▶ **EXERCISE**
What you return must match the records word for word.

▶ **MATERIAL FOR THE TASK**

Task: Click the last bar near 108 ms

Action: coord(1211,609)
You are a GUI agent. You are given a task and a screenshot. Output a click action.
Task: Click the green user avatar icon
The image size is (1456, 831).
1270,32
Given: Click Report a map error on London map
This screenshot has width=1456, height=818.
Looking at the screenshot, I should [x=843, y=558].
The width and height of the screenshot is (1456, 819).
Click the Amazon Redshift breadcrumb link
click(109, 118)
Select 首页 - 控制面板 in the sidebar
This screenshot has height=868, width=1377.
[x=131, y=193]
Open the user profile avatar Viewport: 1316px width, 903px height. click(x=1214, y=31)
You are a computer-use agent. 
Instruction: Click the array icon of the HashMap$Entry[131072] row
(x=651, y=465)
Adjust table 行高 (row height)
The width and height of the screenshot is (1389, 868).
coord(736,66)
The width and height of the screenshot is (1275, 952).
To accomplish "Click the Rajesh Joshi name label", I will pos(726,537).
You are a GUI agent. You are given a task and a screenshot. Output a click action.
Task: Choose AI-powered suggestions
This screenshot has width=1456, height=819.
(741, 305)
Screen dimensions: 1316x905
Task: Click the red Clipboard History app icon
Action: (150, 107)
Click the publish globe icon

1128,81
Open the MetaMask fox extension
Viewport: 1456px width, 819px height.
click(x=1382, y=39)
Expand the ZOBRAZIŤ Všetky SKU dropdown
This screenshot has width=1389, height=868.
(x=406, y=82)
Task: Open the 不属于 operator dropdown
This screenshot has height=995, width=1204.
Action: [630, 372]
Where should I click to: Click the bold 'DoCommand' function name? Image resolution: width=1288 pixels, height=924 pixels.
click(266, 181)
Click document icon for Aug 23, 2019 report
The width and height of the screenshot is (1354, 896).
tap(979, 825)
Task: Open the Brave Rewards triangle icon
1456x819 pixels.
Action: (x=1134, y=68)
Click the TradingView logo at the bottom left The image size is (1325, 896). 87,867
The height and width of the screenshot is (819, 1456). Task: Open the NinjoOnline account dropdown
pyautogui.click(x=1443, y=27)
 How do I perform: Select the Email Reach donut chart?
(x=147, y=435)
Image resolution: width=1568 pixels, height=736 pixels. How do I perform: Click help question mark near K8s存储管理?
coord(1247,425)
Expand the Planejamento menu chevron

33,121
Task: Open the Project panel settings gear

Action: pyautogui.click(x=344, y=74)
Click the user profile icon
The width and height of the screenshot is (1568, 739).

▶ **PROBLEM SOLUTION**
Task: Click the last bar near 108 ms

Action: coord(1211,609)
You are a GUI agent. You are given a task and a screenshot. Output a click action.
Task: Click the green user avatar icon
The image size is (1456, 831).
1270,32
Given: Click Report a map error on London map
This screenshot has width=1456, height=818.
Looking at the screenshot, I should [x=843, y=558].
The width and height of the screenshot is (1456, 819).
Click the Amazon Redshift breadcrumb link
click(109, 118)
Select 首页 - 控制面板 in the sidebar
This screenshot has height=868, width=1377.
[x=131, y=193]
Open the user profile avatar Viewport: 1316px width, 903px height. click(x=1214, y=31)
You are a computer-use agent. 
Instruction: Click the array icon of the HashMap$Entry[131072] row
(x=651, y=465)
Adjust table 行高 (row height)
The width and height of the screenshot is (1389, 868).
coord(736,66)
The width and height of the screenshot is (1275, 952).
To accomplish "Click the Rajesh Joshi name label", I will pos(726,537).
You are a GUI agent. You are given a task and a screenshot. Output a click action.
Task: Choose AI-powered suggestions
This screenshot has width=1456, height=819.
(741, 305)
Screen dimensions: 1316x905
Task: Click the red Clipboard History app icon
Action: (150, 107)
Click the publish globe icon

1128,81
Open the MetaMask fox extension
Viewport: 1456px width, 819px height.
click(x=1382, y=39)
Expand the ZOBRAZIŤ Všetky SKU dropdown
This screenshot has width=1389, height=868.
(x=406, y=82)
Task: Open the 不属于 operator dropdown
This screenshot has height=995, width=1204.
Action: [630, 372]
Where should I click to: Click the bold 'DoCommand' function name? Image resolution: width=1288 pixels, height=924 pixels.
click(266, 181)
Click document icon for Aug 23, 2019 report
The width and height of the screenshot is (1354, 896).
tap(979, 825)
Task: Open the Brave Rewards triangle icon
1456x819 pixels.
Action: (x=1134, y=68)
Click the TradingView logo at the bottom left The image size is (1325, 896). 87,867
The height and width of the screenshot is (819, 1456). Task: Open the NinjoOnline account dropdown
pyautogui.click(x=1443, y=27)
 How do I perform: Select the Email Reach donut chart?
(x=147, y=435)
Image resolution: width=1568 pixels, height=736 pixels. How do I perform: Click help question mark near K8s存储管理?
coord(1247,425)
Expand the Planejamento menu chevron

33,121
Task: Open the Project panel settings gear

Action: pyautogui.click(x=344, y=74)
Click the user profile icon
The width and height of the screenshot is (1568, 739).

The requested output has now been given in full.